In each of the previous fires and the one that I will share with you today, the fire losses would have been so much greater had it not been for the services of the dedicated firemen that we had in our area.

In 1946, the village again saw a fire when Springville Roller Mills (Gray’s Mill)  burned along with the cheese factory both located on the north side of Main Street.

In 1947, new equipment was acquired — a 1000-gallon pumper — and in 1951, a 500-gallon pumper was acquired that replaced the 1935 pumper that only pumped 250 gallons per minute.  And in 1960, an emergency pump is purchased. All of these were equipped with the Erie County Fire Radio.

A training tower was constructed in 1953 and provided a place to train firemen in handling various types of fire equipment, effectively and skillfully.

The Ladies Auxiliary of the Springville Fire Department was organized in 1935. They were and still are very active in the community and assist the fire company where their services are needed.

In 1974, the firemen dedicated a memorial marker at the fire hall to all the former members of the department.

In 1978, Gordon Rouse, a member of the Springville Fire Department, was honored by the organization for over 57 years of service!

By 1984, the Springville Volunteer Fire Company had 60 men who were dedicating themselves for our protection. They also provided first aid services, as well as giving mutual aid to surrounding communities.

Today, the Springville Fire Department operates from two fire stations, one at 65 Franklin St. and one at 405 West Main St., across from Maplewood Cemetery. The station house has a total of four class A engine/pumpers, a heavy rescue/incident command unit, a 95-foot aerial platform and an ambulance. Also available is a snowmobile rescue unit and a sled.

So how was the water gathered to fight these fires? I always wondered about that, so when I researched it I discovered before 1885 a small portion of Main Street was supplied with running water from a spring behind 105 East Main St. It was proposed that same year to use the Eaton Spring for the village water by pumping the water into a 100-foot tower and using gravity flow.

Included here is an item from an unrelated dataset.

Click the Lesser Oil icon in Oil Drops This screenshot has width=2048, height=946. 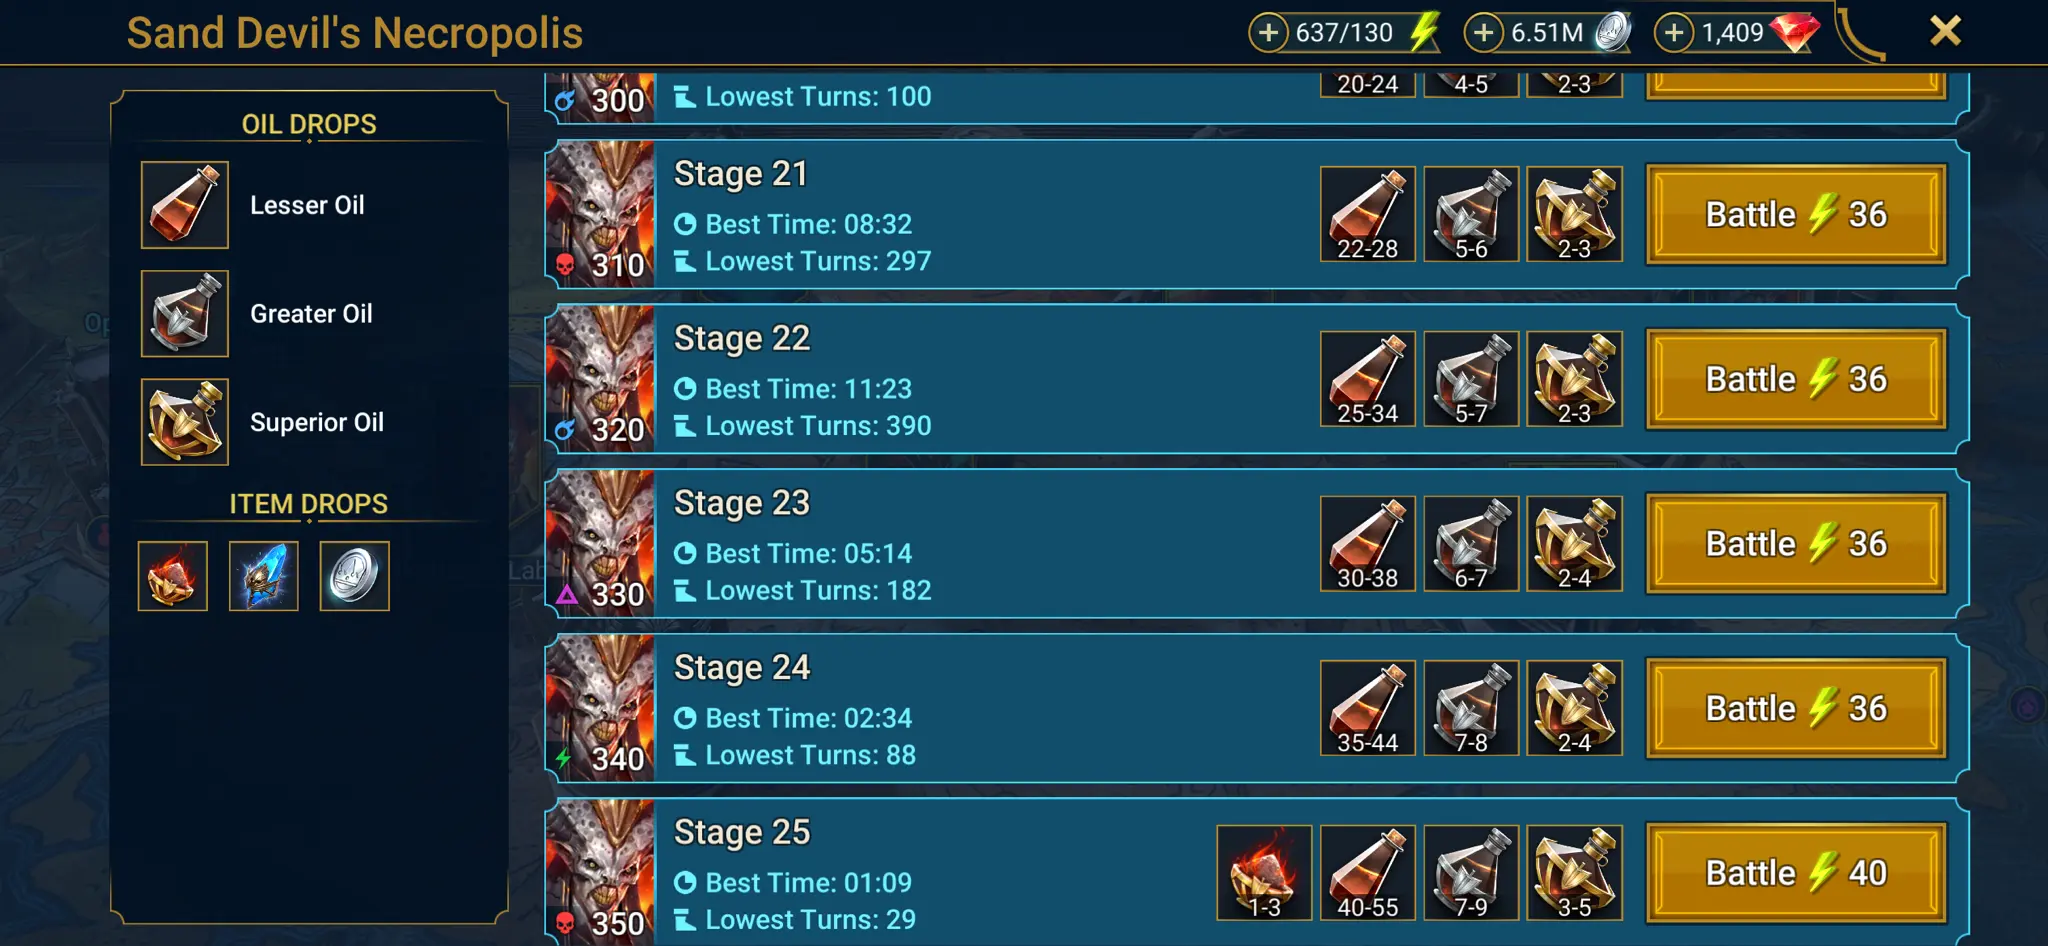185,205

In 1887 Charles J. Shuttleworth established a private water system. The source of the water supplies were the following springs: in front of 16 Factory St., back of 105 East Main St., Spring Street and one at the top of Elk Street hill. All of these springs were connected with a gravity wood line that would then carry the water along Main Street, Pearl Street, back of Witter Davis and under Shuttleworth Pond to the reservoir on South Buffalo Street.

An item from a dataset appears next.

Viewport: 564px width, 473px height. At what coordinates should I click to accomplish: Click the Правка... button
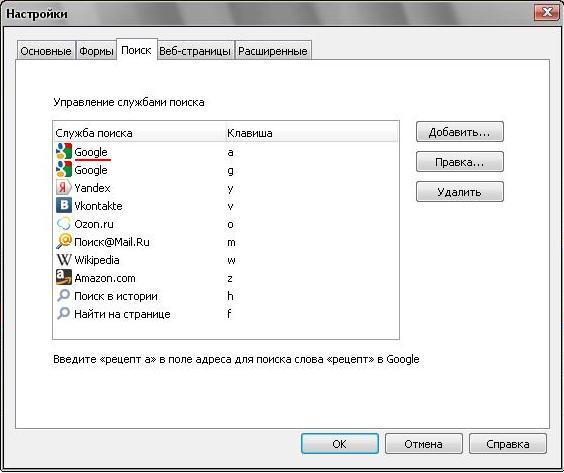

The pumping station brought in water from the pond to operate the pump. Water from an artesian well at the back of the pumping station soon added to the supplies. The mains were all made of wood.

In 1897, the village purchased the water system. In 1906, they purchased the Eaton Spring. A wood main was laid through which the water flowed to the reservoir. In 1929, Eaton Spring was flooded by the creek north of it and polluted the water supply. Chlorinators were purchased and put into operation. The Layne Water Company was engaged in 1930 to drill a well.

In 1931, the elevated water storage tank (250,000 gallons) was built and large cast-iron mains were laid from the pump house to the tank. The old system was not destroyed but kept as a reserve supply.

Between 1932 and 1938, valves were put in so that any street could be shut off for repairs and modern hydrants were installed.

Charles J. Shuttleworth not only made the pond that was behind the stores, but he also started the Village Water Works, and as a contractor, he built many of our buildings and was also the first to produce electricity in Springville.

In 1894, the village gave the Water Works permission to erect poles for the distribution of electricity generated at their South Buffalo Street building. Among the first places using electric lights were the Leland House, H.D. Smith Store, Firemen’s Building, Presbyterian Church, Benzing’s Market and the residences of Dr. M.N. Brooks, I.C. Woodward and, of course, Shuttleworth himself.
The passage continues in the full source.